The Sun had woodcuts made of all the leading ships, and these, with their curly waves, lit up a page wonderfully, if not beautifully. When the British Queen arrived on July 28, 1839, there was a half-page picture of her. She was the finest ship that had ever been built in Great Britain, with her total length of two hundred and seventy-five feet—less than one-third as much as some of the modern giants—and her paddle-wheels with a diameter of thirty-one feet. Small wonder that the Sun favoured New York with a Sunday paper in honour of the event, and that the Monday sale, with the same feature, was forty-nine thousand. Quoth the Sun:
Who will wonder, after this, that the lazy, lumbering lazaroni of Wall Street stick up their noses at us?
In January, 1840, when the packet-ships United States and England arrived together, the Sun gave the story a front-page display, and actually used full-faced type for the subheads of the article.
A tragedy is recalled in one paragraph of the Sun’s account of the arrival of the Great Western on April 26, 1841:
Up to the closing of the mail from Liverpool to London on the 7th, the steamer President had not arrived.
The President never arrived, and her fate is one of the secrets of the sea.
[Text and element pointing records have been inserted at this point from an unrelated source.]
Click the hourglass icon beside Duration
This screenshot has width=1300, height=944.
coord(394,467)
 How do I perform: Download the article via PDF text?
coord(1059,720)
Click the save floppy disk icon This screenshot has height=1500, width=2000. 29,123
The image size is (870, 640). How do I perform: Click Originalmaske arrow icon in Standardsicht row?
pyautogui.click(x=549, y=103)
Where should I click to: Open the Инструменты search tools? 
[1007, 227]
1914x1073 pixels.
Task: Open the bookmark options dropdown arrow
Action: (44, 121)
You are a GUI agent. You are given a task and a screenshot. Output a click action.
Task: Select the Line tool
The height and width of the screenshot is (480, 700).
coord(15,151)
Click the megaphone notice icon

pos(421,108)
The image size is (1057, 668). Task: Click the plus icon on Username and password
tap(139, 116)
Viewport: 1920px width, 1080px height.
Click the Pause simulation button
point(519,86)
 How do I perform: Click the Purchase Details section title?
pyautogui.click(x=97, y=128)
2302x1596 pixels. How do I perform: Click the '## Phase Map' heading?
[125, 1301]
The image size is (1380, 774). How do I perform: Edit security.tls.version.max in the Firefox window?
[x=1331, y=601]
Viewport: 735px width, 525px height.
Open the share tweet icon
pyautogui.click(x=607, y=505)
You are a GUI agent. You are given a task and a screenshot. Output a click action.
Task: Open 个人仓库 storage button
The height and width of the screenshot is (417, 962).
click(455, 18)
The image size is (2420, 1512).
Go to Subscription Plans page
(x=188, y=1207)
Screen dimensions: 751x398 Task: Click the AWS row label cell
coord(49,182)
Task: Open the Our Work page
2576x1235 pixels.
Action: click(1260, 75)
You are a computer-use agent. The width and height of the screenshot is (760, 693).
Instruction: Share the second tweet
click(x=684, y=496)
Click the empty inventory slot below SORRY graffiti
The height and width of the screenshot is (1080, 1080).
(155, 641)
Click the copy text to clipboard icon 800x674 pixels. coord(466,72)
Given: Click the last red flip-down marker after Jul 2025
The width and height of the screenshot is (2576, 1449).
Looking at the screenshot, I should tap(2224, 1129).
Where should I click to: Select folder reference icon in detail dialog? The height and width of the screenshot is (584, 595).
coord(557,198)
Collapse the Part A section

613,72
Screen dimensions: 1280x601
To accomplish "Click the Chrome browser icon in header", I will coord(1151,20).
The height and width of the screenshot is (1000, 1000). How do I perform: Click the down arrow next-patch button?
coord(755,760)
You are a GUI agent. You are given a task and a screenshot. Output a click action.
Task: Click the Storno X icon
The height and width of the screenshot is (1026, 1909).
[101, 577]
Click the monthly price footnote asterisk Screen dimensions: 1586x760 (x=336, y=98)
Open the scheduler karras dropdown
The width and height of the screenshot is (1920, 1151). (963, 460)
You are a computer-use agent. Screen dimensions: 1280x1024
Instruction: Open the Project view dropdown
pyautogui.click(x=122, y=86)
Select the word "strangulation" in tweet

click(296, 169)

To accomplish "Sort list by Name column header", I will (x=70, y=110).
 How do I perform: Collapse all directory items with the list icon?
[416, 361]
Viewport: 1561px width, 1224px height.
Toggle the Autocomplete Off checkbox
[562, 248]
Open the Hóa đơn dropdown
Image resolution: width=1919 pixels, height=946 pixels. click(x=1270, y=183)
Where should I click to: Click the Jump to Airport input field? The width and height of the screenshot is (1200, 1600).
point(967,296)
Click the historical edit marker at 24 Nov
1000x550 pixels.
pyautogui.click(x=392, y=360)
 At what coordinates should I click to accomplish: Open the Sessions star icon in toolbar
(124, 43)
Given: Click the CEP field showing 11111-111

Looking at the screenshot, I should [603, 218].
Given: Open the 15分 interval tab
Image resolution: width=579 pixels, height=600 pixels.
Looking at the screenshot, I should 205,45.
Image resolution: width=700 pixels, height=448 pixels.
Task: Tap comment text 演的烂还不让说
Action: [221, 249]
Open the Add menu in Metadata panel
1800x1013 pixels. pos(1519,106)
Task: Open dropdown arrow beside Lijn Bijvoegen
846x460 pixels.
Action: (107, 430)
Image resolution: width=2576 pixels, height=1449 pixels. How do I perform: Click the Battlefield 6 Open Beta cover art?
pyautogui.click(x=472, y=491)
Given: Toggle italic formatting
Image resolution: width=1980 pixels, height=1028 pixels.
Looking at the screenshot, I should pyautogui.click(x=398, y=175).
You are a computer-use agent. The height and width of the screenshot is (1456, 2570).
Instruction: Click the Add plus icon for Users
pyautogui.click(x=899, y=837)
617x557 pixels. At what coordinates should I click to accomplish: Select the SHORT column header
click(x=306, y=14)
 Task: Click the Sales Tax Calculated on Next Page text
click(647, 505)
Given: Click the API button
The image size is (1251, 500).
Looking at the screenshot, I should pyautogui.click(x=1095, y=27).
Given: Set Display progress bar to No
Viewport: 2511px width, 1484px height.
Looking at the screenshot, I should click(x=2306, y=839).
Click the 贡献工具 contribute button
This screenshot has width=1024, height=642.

She sailed from New York on March 11, 1841, with thirty-one passengers, including Tyrone Power, the Irish actor, who had just concluded his second American tour. It is conjectured that the President sank during the great gale that sprang up her second night out.
In getting news from various parts of the United States, the Sun took a leaf from the book of Colonel Webb and other journalists who had used the horse express. In January, 1841, on the occasion of Governor William H. Seward’s message to the Legislature, the Sun beat the town. The Legislature received the message at 11 A.M. on January 5:
An express arriving exclusively for the Sun then started, it being one o’clock, and at six this morning reached our office, thus enabling us to repeat the triumph achieved by us last year over the whole combined press of New York, large and small. It is but just to say that our express was brought on by the horses of the Red Bird Line with unparalleled expedition, in spite of wind, hail, and rain.
Nowadays a Governor’s message is in the newspaper-offices days before it is sent to the Legislature, and there, treated in the confidence that is never betrayed by a decent newspaper, it is prepared for printing, so that it may be on the street five minutes after it is delivered, if its importance warrants. In the old days the message, borne by relays of horse vehicles down the snow-covered post-road from Albany to New York, was more important to the newspapers than the messages of this period appear to be. With newspapers, as with humans, that which is easy to get loses value.